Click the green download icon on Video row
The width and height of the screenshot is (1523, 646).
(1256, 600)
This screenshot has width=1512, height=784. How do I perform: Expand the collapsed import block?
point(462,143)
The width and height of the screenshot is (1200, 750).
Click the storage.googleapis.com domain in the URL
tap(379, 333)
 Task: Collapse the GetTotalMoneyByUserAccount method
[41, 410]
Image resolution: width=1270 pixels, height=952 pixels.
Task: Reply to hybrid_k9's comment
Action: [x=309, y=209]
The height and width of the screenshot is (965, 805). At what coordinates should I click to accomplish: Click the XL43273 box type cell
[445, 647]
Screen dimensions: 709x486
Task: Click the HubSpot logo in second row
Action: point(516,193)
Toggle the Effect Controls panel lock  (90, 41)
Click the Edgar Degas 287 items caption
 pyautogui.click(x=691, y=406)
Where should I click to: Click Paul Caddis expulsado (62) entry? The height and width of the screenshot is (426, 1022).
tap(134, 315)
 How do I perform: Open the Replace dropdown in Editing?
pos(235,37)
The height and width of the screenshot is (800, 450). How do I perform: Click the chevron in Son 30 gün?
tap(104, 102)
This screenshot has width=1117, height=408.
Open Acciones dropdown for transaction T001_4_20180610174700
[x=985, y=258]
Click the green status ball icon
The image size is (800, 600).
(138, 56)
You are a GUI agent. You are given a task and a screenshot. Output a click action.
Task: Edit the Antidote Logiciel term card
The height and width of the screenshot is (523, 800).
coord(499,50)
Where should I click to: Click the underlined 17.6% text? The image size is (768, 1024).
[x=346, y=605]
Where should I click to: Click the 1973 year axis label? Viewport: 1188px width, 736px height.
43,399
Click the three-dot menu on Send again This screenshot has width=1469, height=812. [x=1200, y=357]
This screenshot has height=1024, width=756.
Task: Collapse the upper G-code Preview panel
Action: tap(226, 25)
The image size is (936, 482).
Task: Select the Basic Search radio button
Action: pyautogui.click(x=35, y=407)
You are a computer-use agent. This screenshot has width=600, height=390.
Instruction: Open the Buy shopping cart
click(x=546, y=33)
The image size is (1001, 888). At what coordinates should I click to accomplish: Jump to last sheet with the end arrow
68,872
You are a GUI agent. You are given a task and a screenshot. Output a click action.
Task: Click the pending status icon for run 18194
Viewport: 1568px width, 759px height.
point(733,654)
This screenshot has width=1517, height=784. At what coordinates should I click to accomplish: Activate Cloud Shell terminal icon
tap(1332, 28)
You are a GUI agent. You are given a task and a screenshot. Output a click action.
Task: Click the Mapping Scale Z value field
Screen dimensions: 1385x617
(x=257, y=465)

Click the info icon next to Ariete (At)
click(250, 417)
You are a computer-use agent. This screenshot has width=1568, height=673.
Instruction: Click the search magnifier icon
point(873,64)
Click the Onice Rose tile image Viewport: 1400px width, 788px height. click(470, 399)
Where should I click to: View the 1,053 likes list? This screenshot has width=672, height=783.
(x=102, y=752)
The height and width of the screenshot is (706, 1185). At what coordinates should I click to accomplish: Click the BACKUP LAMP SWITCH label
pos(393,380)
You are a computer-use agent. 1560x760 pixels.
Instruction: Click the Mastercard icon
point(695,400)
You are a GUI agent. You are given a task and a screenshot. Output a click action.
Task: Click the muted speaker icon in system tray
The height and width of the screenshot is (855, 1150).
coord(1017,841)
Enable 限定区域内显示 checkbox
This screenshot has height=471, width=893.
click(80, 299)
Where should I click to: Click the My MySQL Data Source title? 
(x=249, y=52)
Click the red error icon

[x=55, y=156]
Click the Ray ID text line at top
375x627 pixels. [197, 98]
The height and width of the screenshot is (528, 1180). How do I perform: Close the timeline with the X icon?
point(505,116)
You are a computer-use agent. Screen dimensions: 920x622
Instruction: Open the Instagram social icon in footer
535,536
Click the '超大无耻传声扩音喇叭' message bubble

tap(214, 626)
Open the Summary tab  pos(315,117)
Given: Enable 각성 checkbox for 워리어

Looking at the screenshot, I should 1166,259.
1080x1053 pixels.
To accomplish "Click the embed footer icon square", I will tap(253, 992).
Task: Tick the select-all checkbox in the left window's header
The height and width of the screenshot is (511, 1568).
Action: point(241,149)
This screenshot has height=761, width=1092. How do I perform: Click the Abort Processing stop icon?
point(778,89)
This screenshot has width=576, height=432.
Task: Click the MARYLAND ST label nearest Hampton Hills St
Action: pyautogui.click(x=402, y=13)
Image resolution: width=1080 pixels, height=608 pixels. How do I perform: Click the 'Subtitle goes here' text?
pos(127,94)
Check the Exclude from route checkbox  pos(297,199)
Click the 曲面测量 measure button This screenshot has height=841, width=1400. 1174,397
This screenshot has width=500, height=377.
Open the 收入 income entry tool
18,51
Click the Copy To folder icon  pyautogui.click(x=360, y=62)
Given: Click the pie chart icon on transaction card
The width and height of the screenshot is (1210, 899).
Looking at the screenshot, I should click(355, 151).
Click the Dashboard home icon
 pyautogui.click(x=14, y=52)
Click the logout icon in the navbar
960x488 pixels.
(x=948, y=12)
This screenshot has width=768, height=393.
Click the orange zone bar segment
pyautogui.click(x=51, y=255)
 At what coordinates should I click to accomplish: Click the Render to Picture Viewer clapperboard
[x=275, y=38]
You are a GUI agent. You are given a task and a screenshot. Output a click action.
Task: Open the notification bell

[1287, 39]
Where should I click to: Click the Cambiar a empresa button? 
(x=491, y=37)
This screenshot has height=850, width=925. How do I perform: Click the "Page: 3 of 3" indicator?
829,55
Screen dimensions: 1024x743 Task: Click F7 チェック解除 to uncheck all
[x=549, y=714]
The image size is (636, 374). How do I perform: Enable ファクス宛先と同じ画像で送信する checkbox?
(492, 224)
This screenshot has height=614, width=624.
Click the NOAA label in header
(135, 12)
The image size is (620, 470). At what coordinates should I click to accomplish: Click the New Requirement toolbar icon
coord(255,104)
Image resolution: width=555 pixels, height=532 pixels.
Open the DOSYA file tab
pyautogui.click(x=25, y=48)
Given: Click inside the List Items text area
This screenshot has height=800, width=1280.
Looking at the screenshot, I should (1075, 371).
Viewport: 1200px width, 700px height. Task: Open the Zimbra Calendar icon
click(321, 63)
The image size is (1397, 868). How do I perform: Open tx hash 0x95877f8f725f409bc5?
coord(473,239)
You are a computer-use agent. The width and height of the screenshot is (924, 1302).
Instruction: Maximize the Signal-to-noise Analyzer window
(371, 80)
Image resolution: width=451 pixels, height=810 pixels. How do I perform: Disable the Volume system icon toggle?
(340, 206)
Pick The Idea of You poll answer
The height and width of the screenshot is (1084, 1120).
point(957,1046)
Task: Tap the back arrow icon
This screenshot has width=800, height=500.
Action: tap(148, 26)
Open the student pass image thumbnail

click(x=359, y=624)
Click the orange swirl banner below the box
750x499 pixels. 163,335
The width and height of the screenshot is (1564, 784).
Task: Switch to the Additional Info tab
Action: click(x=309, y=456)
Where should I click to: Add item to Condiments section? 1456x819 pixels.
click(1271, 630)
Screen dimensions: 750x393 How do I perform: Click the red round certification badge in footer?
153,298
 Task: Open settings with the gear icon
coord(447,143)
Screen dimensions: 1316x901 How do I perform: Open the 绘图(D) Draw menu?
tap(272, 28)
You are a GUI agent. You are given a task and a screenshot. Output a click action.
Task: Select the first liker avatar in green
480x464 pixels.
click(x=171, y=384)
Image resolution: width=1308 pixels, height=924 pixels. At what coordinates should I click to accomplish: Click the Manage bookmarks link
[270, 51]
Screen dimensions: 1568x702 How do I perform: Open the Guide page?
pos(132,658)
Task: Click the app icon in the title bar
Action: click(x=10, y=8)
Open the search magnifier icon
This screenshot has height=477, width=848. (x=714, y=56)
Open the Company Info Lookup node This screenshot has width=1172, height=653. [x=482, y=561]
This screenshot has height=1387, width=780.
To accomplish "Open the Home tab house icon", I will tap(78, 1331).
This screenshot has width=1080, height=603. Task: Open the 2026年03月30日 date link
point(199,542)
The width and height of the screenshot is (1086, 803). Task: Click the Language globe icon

===

§ Work required
Copy out each line of the material in which the word "green" turns up.

§ Answer section
Click the green download icon on Video row
Click the green status ball icon
Task: Select the first liker avatar in green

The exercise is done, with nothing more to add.